> **What this task involves**: Every line of the data below should be printed exactly. Nothing may be dropped.

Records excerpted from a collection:
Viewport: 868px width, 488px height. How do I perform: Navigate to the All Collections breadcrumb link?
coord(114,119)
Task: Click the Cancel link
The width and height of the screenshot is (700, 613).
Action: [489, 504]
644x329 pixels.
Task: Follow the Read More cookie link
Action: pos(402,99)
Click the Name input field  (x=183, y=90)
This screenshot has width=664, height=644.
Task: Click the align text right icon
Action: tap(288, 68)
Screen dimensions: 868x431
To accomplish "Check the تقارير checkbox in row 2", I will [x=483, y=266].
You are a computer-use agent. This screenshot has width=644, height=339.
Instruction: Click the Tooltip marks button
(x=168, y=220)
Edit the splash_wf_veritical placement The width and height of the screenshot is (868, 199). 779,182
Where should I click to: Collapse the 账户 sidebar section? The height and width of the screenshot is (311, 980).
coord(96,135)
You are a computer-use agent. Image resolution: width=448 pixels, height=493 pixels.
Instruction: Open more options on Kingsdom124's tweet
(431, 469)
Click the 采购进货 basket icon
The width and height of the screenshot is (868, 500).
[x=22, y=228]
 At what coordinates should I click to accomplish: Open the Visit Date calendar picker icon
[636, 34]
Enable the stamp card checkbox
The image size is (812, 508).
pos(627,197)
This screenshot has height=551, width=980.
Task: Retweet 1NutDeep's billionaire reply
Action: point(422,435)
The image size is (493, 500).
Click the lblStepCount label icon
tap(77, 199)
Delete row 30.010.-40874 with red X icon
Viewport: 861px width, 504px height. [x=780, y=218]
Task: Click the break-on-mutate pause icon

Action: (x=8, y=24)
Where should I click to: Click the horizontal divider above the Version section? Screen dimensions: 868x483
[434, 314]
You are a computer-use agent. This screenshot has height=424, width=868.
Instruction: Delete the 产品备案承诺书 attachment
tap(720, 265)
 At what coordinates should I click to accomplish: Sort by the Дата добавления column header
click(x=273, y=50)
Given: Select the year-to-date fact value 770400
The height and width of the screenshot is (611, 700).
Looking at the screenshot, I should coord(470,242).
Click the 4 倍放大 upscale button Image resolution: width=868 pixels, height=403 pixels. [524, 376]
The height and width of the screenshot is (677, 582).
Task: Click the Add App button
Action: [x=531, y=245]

> **Exercise response**:
Viewport: 868px width, 488px height. How do I perform: Navigate to the All Collections breadcrumb link?
coord(114,119)
Task: Click the Cancel link
The width and height of the screenshot is (700, 613).
Action: [489, 504]
644x329 pixels.
Task: Follow the Read More cookie link
Action: pos(402,99)
Click the Name input field  (x=183, y=90)
This screenshot has width=664, height=644.
Task: Click the align text right icon
Action: tap(288, 68)
Screen dimensions: 868x431
To accomplish "Check the تقارير checkbox in row 2", I will [x=483, y=266].
You are a computer-use agent. This screenshot has width=644, height=339.
Instruction: Click the Tooltip marks button
(x=168, y=220)
Edit the splash_wf_veritical placement The width and height of the screenshot is (868, 199). 779,182
Where should I click to: Collapse the 账户 sidebar section? The height and width of the screenshot is (311, 980).
coord(96,135)
You are a computer-use agent. Image resolution: width=448 pixels, height=493 pixels.
Instruction: Open more options on Kingsdom124's tweet
(431, 469)
Click the 采购进货 basket icon
The width and height of the screenshot is (868, 500).
[x=22, y=228]
 At what coordinates should I click to accomplish: Open the Visit Date calendar picker icon
[636, 34]
Enable the stamp card checkbox
The image size is (812, 508).
pos(627,197)
This screenshot has height=551, width=980.
Task: Retweet 1NutDeep's billionaire reply
Action: point(422,435)
The image size is (493, 500).
Click the lblStepCount label icon
tap(77, 199)
Delete row 30.010.-40874 with red X icon
Viewport: 861px width, 504px height. [x=780, y=218]
Task: Click the break-on-mutate pause icon

Action: (x=8, y=24)
Where should I click to: Click the horizontal divider above the Version section? Screen dimensions: 868x483
[434, 314]
You are a computer-use agent. This screenshot has height=424, width=868.
Instruction: Delete the 产品备案承诺书 attachment
tap(720, 265)
 At what coordinates should I click to accomplish: Sort by the Дата добавления column header
click(x=273, y=50)
Given: Select the year-to-date fact value 770400
The height and width of the screenshot is (611, 700).
Looking at the screenshot, I should coord(470,242).
Click the 4 倍放大 upscale button Image resolution: width=868 pixels, height=403 pixels. [524, 376]
The height and width of the screenshot is (677, 582).
Task: Click the Add App button
Action: [x=531, y=245]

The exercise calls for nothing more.